▸ Stored data entries
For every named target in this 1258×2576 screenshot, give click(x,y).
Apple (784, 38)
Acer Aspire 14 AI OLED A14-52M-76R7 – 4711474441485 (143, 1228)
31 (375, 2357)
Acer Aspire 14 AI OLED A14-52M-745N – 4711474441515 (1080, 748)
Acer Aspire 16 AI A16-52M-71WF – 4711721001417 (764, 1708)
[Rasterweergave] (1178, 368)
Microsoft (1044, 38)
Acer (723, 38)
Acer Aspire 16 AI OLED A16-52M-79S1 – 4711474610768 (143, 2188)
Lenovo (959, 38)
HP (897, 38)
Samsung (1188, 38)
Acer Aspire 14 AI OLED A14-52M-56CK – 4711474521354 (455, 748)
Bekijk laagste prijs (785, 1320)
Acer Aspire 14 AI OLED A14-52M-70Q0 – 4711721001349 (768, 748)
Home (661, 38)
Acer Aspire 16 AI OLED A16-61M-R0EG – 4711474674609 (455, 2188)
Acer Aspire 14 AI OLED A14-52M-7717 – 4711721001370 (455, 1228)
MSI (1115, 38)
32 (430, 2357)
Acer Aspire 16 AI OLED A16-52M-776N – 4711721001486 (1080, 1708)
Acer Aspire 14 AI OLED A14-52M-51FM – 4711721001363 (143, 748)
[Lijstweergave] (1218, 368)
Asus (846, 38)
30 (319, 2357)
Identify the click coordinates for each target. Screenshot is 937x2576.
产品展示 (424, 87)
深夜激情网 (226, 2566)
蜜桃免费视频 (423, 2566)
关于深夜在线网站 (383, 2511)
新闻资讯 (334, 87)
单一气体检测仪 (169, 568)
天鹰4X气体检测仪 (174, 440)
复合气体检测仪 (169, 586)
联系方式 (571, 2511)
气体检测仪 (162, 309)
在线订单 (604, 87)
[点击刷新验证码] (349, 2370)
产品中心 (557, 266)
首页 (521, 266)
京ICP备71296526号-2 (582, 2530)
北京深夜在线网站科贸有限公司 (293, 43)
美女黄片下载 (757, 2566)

▸ About this exercise
Where a line in the records above contains the word "click", copy that line.

▸ Worked solution
For every named target in this 1258×2576 screenshot, give click(x,y).
Identify the click coordinates for each target. Screenshot is 937x2576.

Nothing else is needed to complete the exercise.